You must always avoid the temptation to “connect the dots” (to naively interpolate between samples) when working with discrete signals.1 Let’s recall the example from the previous section, and see how connecting the dots can get us into trouble.
Imagine someone asks you what the altitude of the plane was at 65 minutes into the flight. How should you respond? You don’t actually have a sample for the altitude at 65 minutes, but you do have measurements for the altitude at 60 minutes and 70 minutes. You might feel tempted to draw a line between these two samples, perform some simple linear interpolation, and infer that the altitude was about 31,000 feet. This sort of temptation is completely natural, but really unhealthy when working with discrete signals. The most appropriate response is simply to say, “I don’t know”. Anything else would be a fib.

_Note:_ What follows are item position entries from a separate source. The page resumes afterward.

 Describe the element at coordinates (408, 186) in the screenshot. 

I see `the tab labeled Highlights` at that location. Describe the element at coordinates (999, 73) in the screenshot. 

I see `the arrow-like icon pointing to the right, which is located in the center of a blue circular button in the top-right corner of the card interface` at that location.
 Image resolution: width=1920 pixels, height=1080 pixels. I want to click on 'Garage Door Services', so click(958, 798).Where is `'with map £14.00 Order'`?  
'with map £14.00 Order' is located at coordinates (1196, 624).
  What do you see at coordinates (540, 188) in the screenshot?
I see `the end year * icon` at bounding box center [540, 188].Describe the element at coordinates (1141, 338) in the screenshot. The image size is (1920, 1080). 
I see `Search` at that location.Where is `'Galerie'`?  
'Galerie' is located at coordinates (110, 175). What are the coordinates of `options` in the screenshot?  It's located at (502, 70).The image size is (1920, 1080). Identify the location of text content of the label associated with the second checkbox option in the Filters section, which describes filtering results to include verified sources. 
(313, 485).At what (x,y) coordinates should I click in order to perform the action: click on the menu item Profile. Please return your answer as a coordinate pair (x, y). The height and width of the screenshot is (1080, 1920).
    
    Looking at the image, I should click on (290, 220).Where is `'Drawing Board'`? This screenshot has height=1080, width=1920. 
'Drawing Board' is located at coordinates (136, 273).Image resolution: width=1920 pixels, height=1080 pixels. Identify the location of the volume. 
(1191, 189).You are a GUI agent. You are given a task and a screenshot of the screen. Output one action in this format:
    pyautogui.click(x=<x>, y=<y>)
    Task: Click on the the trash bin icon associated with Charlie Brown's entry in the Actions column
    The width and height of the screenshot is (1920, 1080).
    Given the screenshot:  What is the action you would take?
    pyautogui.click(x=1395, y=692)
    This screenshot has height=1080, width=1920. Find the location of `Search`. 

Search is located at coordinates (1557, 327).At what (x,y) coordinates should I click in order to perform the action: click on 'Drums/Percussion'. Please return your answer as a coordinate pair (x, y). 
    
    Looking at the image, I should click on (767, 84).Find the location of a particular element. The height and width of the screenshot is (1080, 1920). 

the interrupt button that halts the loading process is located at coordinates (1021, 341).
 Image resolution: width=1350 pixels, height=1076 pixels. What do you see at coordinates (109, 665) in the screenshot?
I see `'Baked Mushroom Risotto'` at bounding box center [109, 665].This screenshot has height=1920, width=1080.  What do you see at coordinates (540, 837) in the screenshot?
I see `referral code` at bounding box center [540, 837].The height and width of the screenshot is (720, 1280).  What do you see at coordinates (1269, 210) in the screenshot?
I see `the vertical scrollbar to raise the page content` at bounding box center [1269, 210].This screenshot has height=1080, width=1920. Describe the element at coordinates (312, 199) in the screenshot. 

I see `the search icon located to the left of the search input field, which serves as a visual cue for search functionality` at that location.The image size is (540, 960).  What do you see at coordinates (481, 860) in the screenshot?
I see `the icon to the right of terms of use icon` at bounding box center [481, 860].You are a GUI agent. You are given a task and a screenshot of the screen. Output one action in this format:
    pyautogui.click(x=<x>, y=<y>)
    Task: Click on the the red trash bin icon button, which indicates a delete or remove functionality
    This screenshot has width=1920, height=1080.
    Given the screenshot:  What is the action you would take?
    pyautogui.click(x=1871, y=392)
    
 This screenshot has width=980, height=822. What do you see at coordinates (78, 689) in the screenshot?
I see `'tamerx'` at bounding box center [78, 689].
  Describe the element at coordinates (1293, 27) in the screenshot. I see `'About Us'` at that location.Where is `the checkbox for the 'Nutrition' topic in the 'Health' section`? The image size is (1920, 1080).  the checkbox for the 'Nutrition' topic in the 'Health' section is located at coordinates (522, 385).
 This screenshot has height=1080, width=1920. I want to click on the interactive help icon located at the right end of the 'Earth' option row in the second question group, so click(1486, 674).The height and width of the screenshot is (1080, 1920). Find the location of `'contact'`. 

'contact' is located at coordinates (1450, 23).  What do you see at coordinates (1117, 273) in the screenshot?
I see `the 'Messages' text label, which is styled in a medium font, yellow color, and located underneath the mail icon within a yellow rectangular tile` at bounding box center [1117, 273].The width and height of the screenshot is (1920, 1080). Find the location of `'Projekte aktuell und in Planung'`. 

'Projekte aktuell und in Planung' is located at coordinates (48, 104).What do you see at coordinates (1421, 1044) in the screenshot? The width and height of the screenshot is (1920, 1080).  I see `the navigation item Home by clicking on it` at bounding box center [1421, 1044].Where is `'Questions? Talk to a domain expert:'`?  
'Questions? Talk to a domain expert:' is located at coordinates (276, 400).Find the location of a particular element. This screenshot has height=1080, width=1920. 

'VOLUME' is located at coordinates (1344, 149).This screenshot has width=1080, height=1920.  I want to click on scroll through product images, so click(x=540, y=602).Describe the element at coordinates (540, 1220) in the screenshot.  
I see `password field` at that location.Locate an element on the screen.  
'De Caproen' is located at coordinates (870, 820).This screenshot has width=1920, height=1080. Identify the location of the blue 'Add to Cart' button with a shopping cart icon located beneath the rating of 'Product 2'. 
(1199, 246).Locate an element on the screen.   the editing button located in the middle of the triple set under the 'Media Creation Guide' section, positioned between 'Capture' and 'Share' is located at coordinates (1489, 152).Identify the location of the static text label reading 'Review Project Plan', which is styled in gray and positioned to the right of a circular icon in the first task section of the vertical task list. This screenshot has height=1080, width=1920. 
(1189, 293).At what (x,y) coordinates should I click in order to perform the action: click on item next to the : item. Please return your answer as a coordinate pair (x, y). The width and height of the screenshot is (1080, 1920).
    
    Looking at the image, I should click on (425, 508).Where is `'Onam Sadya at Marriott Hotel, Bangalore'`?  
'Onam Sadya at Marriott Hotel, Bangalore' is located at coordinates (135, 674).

Given our measurements and context, we cannot confidently report an altitude for 65 minutes into the flight. Our discrete signal tells us nothing about the altitude of the plane at 65 minutes into the flight. Think about it like this: our discrete signal can actually represent many potential flight histories, most of which have different altitudes at 65 minutes into the flight. In actuality, there are an infinite number of possible flight histories which intersect with the samples of our discrete signal but assume decidedly different altitudes at the 65 minute mark. Click the Play button to see four examples. I hope you’ll notice that connecting the dots in a naive way can be extremely misleading.
Figure 1. Altitude of a Plane as it Traveled from Paris to Berlin Samples connected dubiously with a grey line |
|
We would call the red, blue, green, and orange curves aliases of one another since they are indistinguishable from one another when sampled with a period of 10 minutes per sample. In other words, the red, green, blue, and orange signals all look exactly the same after being sampled every ten minutes.